● ENTRIES PROVIDED:
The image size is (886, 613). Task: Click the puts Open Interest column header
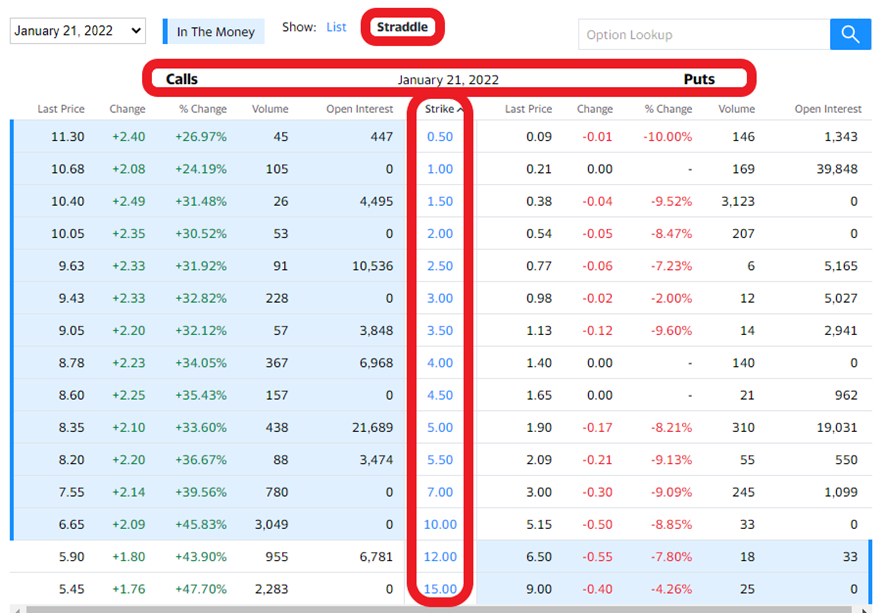pos(827,109)
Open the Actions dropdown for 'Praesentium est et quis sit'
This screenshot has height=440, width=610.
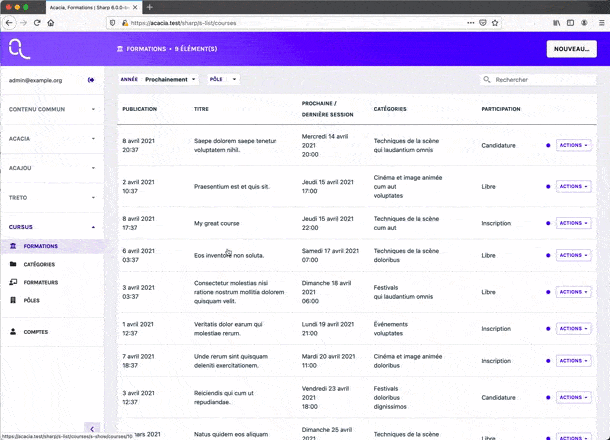(x=574, y=186)
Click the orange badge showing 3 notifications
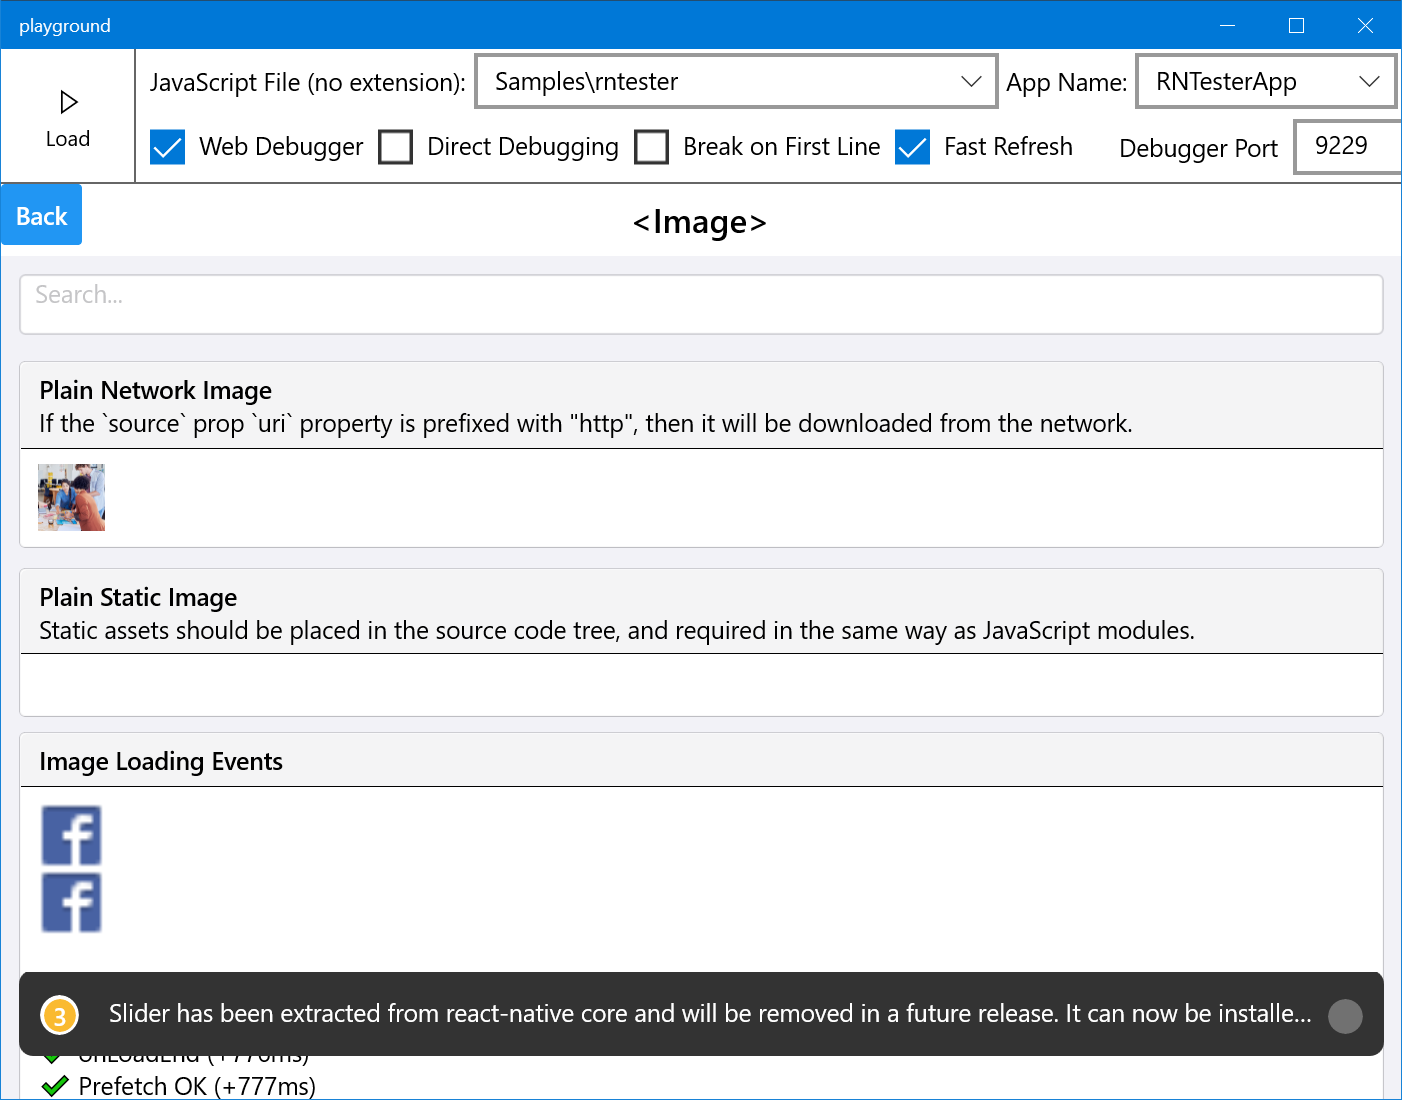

● EXERCISE AIM: An exact transcription of the data above is needed, without the pictures.

● EXERCISE RESULT:
The image size is (886, 613). Task: Click the puts Open Interest column header
pos(827,109)
Open the Actions dropdown for 'Praesentium est et quis sit'
This screenshot has height=440, width=610.
(x=574, y=186)
Click the orange badge showing 3 notifications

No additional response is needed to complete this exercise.